## How to complete this task
From the records below, please repeat exactly the line that has "Open Pureblood James", the line that has "The image size is (700, 1135).", and every line between them, and nothing else.

## Task data
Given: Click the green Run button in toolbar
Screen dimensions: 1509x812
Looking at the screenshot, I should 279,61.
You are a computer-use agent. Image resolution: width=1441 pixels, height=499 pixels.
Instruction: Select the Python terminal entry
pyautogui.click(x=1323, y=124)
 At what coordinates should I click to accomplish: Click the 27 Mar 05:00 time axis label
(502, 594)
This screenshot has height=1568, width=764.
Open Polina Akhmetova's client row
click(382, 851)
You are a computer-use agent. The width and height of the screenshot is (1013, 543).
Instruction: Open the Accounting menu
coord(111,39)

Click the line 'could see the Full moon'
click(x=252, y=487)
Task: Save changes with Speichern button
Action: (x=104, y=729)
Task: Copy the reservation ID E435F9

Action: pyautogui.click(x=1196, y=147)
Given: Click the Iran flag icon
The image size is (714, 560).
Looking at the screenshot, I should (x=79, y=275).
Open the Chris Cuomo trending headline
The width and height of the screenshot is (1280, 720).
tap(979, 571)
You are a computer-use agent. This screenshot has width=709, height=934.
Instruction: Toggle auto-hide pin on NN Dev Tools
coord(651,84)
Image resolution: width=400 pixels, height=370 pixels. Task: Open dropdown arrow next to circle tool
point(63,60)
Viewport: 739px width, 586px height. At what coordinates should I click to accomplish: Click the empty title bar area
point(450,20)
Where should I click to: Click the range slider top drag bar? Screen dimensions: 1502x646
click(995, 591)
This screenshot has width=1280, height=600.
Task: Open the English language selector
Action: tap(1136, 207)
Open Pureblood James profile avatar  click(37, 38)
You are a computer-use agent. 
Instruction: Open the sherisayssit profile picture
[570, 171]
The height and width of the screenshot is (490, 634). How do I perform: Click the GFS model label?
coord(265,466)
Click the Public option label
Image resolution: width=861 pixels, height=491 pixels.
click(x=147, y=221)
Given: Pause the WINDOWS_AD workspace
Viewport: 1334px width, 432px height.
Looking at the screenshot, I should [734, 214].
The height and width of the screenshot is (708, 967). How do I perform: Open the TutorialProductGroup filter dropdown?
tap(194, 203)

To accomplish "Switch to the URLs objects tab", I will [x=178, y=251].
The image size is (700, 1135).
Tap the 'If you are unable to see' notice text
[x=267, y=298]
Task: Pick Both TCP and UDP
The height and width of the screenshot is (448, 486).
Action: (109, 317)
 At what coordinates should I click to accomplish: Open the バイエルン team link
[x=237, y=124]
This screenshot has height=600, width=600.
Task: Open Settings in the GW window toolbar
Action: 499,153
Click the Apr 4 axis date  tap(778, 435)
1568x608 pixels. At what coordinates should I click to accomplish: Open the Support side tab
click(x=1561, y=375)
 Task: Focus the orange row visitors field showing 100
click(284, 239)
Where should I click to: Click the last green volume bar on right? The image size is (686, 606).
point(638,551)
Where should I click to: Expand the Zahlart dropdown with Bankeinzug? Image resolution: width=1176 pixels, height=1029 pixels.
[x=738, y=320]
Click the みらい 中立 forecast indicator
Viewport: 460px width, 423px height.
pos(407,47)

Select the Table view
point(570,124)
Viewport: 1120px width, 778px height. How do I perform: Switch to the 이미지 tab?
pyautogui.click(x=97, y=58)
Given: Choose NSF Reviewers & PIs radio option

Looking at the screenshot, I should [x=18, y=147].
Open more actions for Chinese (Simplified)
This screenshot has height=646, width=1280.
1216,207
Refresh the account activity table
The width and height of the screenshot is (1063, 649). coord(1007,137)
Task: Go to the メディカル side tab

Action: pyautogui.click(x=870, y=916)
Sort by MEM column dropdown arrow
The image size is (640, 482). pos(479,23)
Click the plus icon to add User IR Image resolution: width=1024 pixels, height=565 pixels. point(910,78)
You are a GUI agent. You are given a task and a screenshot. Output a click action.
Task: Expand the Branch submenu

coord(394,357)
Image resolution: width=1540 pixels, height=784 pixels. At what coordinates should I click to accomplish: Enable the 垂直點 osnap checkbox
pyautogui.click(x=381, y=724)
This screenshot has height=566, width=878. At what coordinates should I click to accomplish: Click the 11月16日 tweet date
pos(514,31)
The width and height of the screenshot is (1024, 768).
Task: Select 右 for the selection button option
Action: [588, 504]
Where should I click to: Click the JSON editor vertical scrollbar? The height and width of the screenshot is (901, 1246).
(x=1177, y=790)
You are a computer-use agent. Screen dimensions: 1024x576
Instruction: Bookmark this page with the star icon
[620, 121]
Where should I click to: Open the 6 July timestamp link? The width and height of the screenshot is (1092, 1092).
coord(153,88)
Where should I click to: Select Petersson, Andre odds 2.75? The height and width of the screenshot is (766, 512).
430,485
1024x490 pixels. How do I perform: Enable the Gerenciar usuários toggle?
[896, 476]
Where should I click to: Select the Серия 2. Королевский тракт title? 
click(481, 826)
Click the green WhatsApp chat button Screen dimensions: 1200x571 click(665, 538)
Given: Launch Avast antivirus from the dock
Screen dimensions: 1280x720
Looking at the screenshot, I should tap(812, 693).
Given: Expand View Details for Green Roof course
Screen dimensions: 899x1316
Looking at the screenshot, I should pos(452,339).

## Exercise result
Open Pureblood James profile avatar  click(37, 38)
You are a computer-use agent. 
Instruction: Open the sherisayssit profile picture
[570, 171]
The height and width of the screenshot is (490, 634). How do I perform: Click the GFS model label?
coord(265,466)
Click the Public option label
Image resolution: width=861 pixels, height=491 pixels.
click(x=147, y=221)
Given: Pause the WINDOWS_AD workspace
Viewport: 1334px width, 432px height.
Looking at the screenshot, I should [734, 214].
The height and width of the screenshot is (708, 967). How do I perform: Open the TutorialProductGroup filter dropdown?
tap(194, 203)

To accomplish "Switch to the URLs objects tab", I will [x=178, y=251].
The image size is (700, 1135).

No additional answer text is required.